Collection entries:
________________________
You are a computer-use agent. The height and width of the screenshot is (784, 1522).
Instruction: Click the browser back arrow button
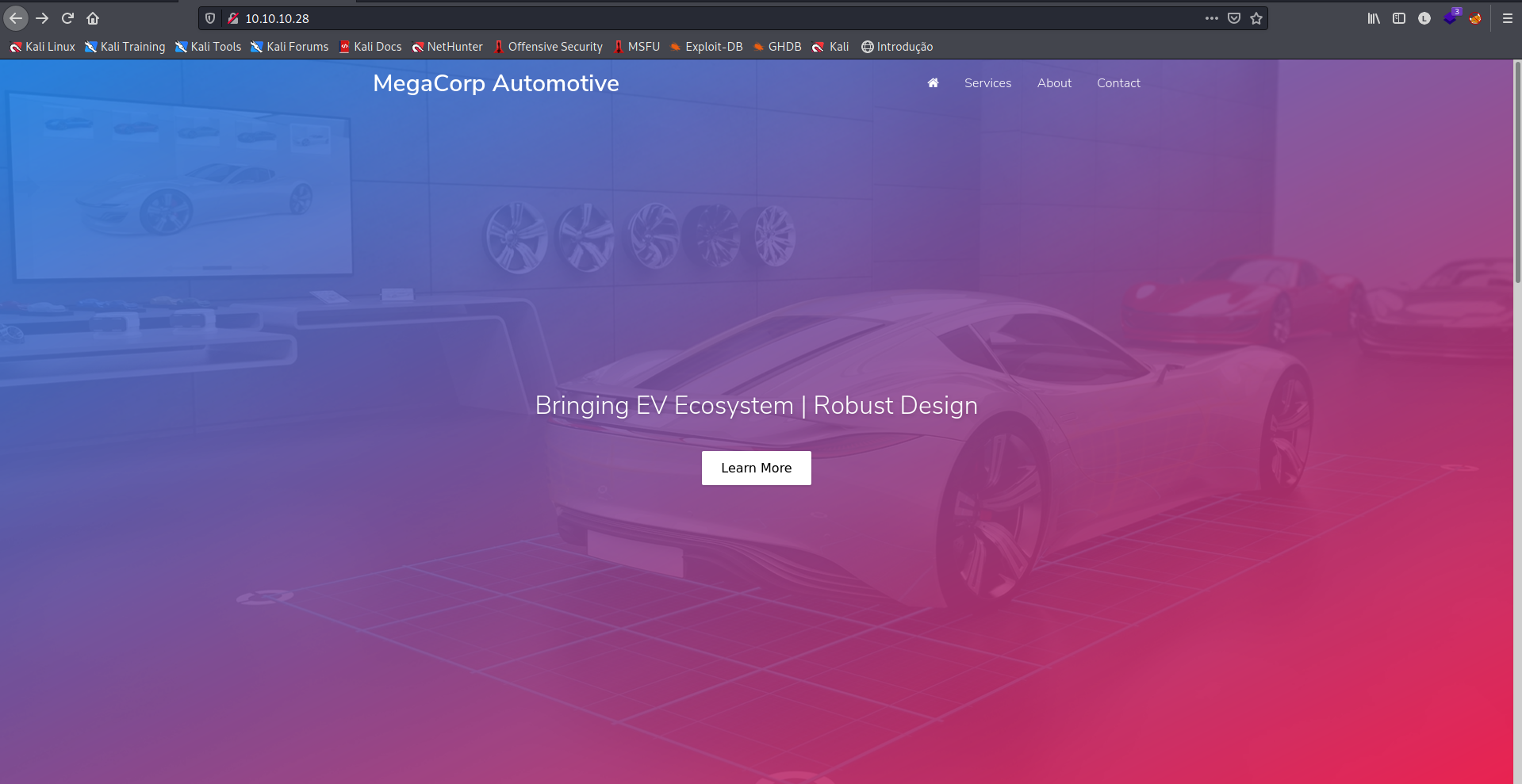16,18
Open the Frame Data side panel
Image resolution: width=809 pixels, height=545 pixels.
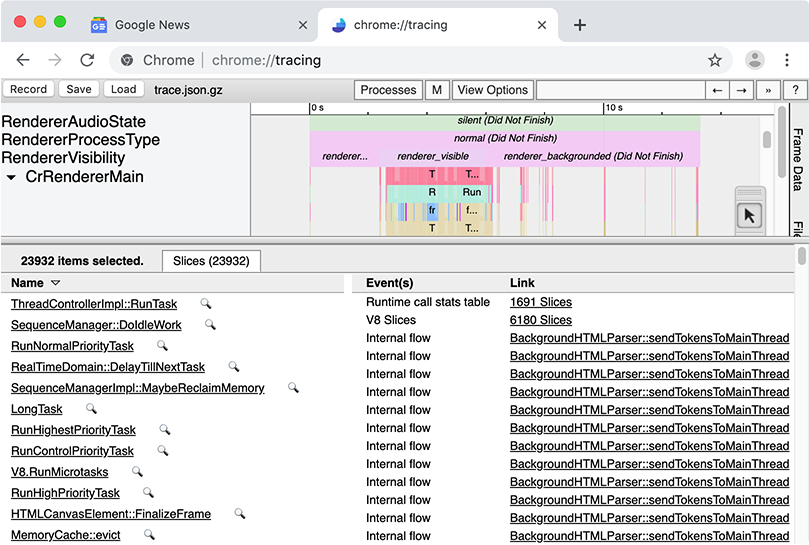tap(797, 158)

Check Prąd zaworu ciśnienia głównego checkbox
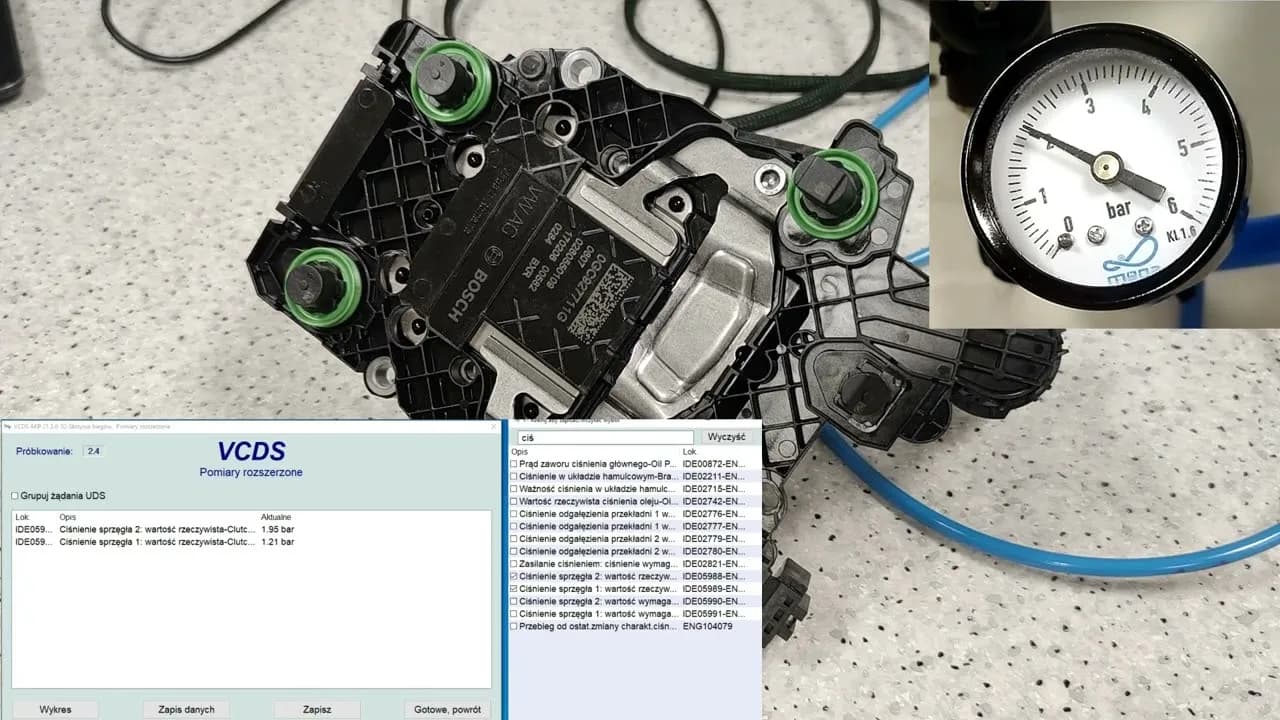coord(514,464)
________________________
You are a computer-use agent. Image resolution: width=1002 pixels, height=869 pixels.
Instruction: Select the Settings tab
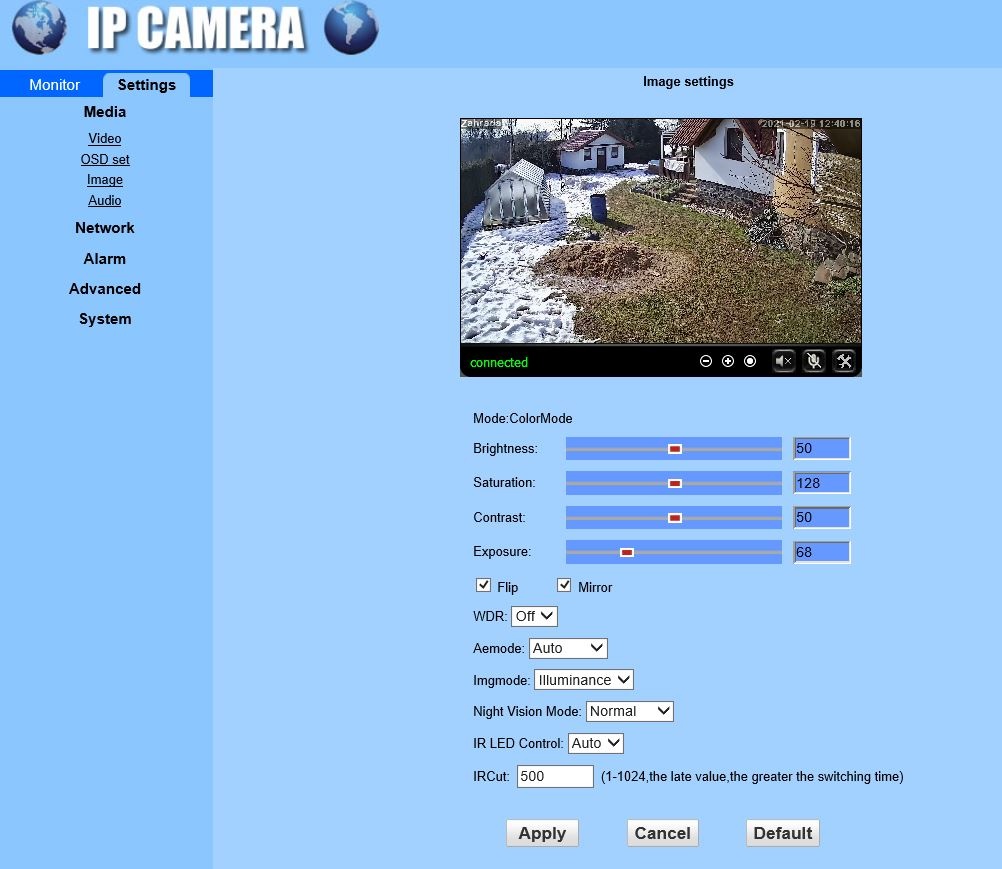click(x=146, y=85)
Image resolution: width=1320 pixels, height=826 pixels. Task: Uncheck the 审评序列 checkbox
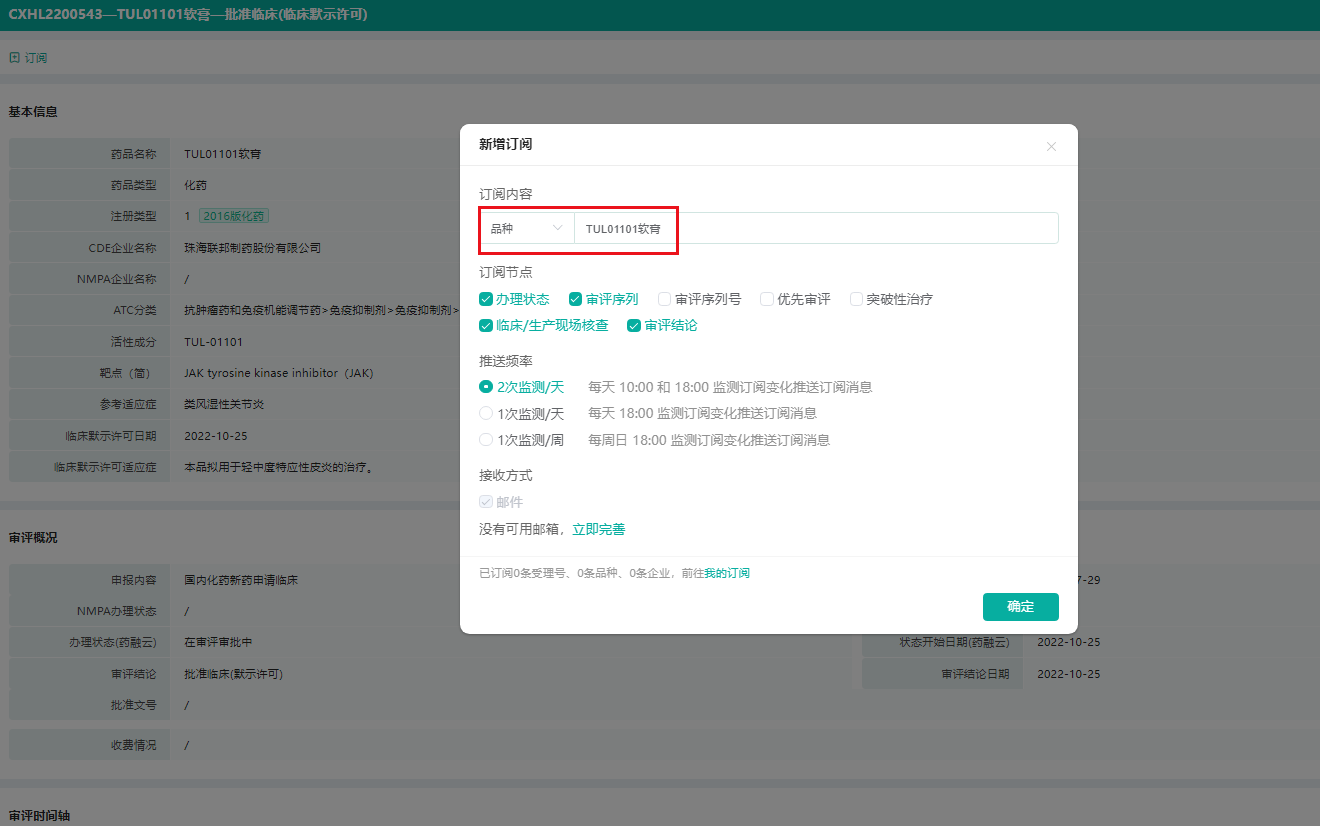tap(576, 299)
________________________
▸ TASK INSTRUCTIONS: Pick out every line in the items that contains the word "resolution" and copy each one in full.

▸ THE COMPLETED TASK:
Image resolution: width=809 pixels, height=545 pixels.
You are a computer-use agent. Image resolution: width=1002 pixels, height=869 pixels.
Image resolution: width=1320 pixels, height=826 pixels. Task: Uncheck the 审评序列 checkbox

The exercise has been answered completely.